__Goal__: Arrange the lines of the records as a Markdown table with the columns Row and Record text. Include only the lines from the one containing "Click the printer" through the one containing "Looking at the screenshot, I should click(75, 688).", number each row, and leave out blank lines.

- - - -

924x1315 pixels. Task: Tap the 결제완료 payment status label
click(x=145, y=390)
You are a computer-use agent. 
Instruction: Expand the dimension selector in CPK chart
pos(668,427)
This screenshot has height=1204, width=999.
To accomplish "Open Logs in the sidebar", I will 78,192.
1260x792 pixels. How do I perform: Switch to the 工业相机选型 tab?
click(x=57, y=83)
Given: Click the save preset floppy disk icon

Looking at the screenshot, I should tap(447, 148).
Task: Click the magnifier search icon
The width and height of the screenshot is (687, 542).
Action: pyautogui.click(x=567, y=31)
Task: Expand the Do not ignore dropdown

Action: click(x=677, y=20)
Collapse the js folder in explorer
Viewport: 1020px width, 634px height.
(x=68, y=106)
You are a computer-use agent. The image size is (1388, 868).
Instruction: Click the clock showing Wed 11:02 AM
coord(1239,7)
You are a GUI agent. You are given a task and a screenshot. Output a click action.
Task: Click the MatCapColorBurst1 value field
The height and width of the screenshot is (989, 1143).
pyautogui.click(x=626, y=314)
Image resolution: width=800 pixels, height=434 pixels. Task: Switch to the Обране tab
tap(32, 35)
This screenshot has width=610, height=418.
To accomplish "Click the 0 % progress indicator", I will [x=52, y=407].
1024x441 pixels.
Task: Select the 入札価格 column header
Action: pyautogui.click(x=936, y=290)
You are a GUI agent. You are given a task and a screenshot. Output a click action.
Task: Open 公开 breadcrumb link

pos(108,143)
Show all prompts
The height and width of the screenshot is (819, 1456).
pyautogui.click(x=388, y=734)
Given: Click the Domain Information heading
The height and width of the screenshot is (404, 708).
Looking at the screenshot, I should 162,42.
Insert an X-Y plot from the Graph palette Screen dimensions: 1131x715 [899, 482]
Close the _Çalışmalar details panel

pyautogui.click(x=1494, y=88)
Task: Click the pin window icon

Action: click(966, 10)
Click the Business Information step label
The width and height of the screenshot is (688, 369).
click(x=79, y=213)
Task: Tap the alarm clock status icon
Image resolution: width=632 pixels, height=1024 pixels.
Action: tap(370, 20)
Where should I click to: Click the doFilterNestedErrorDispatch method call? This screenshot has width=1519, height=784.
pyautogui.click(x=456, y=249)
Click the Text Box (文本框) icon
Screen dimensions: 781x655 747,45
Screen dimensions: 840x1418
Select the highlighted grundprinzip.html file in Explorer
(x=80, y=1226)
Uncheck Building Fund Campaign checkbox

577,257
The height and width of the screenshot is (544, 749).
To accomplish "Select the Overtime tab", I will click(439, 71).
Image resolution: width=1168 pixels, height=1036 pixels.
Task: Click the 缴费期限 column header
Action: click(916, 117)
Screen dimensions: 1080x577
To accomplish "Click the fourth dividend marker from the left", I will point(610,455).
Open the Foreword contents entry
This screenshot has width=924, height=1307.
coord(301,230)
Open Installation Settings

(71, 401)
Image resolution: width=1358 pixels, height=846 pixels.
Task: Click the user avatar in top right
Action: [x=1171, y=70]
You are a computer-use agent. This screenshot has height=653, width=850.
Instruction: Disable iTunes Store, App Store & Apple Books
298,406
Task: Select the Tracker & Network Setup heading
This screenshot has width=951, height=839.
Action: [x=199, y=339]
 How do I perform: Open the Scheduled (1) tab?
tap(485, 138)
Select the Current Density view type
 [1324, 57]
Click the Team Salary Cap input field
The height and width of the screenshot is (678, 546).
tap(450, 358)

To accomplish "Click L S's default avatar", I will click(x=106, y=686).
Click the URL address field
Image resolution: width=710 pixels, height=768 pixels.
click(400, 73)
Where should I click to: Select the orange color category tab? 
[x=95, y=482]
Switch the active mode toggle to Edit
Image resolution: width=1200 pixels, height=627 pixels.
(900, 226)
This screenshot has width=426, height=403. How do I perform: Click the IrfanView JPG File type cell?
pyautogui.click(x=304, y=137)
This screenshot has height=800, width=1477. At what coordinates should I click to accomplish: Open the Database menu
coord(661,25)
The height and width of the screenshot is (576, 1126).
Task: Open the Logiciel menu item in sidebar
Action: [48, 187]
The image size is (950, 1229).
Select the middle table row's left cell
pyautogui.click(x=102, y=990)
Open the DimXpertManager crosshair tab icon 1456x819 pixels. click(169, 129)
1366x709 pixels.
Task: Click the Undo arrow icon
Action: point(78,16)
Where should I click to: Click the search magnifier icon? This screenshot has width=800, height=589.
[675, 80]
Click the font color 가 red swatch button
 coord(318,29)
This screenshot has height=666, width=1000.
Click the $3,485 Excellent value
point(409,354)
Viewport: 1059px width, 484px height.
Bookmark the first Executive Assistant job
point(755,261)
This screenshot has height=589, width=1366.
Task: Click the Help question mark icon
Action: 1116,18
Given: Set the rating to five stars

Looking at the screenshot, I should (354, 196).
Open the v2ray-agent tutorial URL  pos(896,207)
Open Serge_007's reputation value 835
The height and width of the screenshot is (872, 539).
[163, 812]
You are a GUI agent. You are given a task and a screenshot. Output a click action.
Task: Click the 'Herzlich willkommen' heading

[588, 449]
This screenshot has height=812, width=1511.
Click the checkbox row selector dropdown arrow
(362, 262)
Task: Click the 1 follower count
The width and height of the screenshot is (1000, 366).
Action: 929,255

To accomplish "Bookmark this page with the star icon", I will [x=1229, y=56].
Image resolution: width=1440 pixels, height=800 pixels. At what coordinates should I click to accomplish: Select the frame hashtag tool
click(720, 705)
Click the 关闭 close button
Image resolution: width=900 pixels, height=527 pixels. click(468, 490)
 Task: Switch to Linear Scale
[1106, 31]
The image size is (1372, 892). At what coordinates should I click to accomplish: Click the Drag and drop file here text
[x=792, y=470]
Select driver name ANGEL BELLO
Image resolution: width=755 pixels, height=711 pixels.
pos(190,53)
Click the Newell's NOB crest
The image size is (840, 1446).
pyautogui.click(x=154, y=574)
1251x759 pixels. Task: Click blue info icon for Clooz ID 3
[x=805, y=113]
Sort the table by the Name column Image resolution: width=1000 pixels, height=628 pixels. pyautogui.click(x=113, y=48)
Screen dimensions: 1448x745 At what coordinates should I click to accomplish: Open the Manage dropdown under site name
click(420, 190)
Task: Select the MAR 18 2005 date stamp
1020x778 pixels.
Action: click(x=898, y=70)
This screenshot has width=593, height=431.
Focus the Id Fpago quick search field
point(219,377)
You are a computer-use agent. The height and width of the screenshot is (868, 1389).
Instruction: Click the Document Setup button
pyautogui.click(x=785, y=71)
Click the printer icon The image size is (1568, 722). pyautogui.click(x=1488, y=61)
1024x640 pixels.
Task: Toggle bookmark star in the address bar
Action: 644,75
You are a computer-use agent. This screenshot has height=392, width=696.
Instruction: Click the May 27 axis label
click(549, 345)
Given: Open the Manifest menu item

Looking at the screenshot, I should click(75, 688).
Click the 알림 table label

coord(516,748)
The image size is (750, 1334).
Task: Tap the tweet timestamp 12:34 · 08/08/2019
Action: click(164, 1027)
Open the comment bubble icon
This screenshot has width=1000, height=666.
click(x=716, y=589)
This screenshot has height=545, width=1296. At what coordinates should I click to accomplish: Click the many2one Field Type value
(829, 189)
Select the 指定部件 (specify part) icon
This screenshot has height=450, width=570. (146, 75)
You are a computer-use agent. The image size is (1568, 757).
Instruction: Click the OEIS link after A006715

- - - -

__Response to this task__:
| Row | Record text |
|---|---|
| 1 | Click the printer icon The image size is (1568, 722). pyautogui.click(x=1488, y=61) |
| 2 | 1024x640 pixels. |
| 3 | Task: Toggle bookmark star in the address bar |
| 4 | Action: 644,75 |
| 5 | You are a computer-use agent. This screenshot has height=392, width=696. |
| 6 | Instruction: Click the May 27 axis label |
| 7 | click(549, 345) |
| 8 | Given: Open the Manifest menu item |
| 9 | Looking at the screenshot, I should click(75, 688). |